Specific Aim 2: Determine the role of dysregulated microRNA expression in the malaria resistance of thalassemia erythrocytes

In this aim, we will test whether the differentially expressed microRNAs in the thalassemia erythrocytes can contribute to their relative resistances to Plasmodium falciparum. We will first over-express several thalassemia-specific microRNAs in normal erythrocytes to determine their effects on the growth and proliferation of P. falciparum. The selection of these microRNAs will be based on the degree of dysregulation in thalassemia erythrocytes and previous known functions of these microRNAs. Afterwards, we will block these thalassemia-specific microRNAs to determine their effects on malaria growth in thalassemia erythrocytes. Finally, we will determine the 5’ end modification parasite target RNAs for the most functionally relevant thalassemia-specific microRNAs by using the in vivo capturing assays and malaria microarrays to define the potential relevant target RNAs in their anti-malaria activities.

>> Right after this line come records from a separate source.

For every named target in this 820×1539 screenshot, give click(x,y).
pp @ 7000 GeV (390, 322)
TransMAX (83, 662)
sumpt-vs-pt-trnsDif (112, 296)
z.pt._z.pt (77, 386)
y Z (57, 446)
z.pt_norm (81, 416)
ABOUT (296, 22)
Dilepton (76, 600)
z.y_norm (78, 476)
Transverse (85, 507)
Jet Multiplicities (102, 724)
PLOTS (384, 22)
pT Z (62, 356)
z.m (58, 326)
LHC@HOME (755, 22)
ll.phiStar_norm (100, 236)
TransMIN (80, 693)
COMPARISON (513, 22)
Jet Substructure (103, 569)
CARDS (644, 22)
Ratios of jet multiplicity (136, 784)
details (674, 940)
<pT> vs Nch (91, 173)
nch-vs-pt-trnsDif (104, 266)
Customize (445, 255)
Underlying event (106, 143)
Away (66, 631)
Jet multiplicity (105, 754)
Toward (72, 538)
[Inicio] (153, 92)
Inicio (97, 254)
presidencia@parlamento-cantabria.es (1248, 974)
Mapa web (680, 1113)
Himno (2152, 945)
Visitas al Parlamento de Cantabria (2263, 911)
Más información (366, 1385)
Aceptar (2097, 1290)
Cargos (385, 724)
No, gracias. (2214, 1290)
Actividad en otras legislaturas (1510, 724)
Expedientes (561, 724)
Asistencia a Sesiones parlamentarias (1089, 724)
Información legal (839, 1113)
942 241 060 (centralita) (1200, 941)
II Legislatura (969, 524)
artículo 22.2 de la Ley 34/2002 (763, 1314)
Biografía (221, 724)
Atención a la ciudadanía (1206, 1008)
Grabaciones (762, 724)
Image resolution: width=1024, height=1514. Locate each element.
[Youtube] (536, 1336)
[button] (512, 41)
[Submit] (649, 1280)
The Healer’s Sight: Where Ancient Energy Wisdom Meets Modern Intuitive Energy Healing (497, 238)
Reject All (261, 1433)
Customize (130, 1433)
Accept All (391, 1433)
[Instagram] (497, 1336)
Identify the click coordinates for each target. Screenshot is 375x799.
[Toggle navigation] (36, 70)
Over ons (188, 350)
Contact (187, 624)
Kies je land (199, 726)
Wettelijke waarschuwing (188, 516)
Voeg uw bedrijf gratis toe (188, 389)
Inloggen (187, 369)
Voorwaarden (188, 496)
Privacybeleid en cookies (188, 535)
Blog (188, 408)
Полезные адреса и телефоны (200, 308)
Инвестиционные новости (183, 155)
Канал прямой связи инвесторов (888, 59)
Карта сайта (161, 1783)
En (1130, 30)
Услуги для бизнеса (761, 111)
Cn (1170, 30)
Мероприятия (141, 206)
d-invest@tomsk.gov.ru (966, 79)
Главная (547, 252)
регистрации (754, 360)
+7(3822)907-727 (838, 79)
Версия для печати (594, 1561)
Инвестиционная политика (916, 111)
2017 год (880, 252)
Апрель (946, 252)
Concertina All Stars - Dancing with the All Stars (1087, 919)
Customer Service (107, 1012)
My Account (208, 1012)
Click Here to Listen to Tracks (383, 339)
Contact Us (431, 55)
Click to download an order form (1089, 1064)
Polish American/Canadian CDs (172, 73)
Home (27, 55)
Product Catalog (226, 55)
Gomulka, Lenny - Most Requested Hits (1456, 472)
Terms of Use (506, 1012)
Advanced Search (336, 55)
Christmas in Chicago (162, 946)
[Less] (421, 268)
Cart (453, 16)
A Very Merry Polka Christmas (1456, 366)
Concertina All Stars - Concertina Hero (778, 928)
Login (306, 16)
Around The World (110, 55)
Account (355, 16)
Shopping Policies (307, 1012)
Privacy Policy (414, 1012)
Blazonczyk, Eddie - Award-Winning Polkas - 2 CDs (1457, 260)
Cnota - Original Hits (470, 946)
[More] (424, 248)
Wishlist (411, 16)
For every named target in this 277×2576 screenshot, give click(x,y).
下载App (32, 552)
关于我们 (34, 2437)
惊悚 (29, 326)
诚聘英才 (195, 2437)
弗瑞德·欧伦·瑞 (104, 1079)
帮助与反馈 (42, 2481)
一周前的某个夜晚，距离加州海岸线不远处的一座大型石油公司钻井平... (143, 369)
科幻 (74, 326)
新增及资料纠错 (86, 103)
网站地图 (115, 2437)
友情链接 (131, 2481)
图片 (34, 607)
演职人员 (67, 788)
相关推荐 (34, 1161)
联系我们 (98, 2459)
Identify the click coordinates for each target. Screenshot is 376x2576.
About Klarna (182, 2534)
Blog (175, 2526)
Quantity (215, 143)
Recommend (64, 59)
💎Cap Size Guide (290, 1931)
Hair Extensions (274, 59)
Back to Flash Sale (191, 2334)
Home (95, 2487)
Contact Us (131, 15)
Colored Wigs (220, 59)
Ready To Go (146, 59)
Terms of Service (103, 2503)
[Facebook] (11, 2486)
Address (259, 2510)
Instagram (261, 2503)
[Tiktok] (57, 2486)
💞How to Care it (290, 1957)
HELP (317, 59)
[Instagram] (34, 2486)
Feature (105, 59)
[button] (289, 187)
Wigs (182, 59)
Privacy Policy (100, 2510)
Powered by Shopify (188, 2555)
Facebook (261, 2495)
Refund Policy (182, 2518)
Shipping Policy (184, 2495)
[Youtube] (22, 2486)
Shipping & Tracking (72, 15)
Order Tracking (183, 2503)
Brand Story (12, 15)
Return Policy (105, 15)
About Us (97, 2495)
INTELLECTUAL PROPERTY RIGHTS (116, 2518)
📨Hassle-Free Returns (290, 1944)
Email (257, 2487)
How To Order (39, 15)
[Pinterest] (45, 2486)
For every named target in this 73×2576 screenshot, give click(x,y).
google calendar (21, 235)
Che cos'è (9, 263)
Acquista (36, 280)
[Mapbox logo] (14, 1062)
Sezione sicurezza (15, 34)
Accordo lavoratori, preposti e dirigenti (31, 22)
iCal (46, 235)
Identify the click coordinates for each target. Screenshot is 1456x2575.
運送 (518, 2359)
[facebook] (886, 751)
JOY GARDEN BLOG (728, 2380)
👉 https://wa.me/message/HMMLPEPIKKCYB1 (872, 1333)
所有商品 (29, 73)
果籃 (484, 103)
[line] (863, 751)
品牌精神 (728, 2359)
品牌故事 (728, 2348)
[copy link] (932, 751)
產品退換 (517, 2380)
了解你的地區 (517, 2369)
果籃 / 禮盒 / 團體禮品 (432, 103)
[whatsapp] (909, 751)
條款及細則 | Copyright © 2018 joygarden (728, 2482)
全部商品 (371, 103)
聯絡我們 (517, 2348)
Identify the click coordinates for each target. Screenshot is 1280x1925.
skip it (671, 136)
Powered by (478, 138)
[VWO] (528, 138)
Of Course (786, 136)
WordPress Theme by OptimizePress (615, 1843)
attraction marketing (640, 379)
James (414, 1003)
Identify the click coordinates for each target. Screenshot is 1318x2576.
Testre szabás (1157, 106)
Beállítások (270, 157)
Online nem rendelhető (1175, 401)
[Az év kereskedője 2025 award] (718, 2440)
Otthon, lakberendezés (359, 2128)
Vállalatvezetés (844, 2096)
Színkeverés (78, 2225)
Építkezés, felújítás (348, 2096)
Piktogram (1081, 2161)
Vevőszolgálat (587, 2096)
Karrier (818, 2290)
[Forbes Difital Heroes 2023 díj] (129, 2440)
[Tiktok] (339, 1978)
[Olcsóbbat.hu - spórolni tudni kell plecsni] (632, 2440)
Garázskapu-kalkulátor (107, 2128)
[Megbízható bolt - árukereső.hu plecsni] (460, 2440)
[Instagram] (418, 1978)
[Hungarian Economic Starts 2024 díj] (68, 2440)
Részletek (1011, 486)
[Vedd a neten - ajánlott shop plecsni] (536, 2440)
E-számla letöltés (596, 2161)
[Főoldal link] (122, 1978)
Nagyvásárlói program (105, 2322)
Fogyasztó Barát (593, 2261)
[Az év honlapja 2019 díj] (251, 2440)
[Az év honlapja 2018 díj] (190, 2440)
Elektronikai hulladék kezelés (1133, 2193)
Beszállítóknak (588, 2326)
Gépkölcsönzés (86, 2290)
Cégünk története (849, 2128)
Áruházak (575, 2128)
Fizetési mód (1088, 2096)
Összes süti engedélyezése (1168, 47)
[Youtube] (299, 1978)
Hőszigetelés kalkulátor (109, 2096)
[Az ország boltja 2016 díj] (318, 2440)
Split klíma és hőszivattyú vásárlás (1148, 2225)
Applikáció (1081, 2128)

The achievement of these aims using genomic approach to dissect thalassemia has the potential to have broad impacts in determining the role microRNA in the disease phenotypes and heterogeneity of thalassemia and malaria resistance to Plasmodium falciparum. Elucidating the role of microRNAs in regulating gene expression in the erythroid lineage will also improve our understanding of the pathological mechanisms in thalassemia and malaria diseases and allow development of better therapeutic strategies to improve the clinical outcomes of these hemoglobinopathies.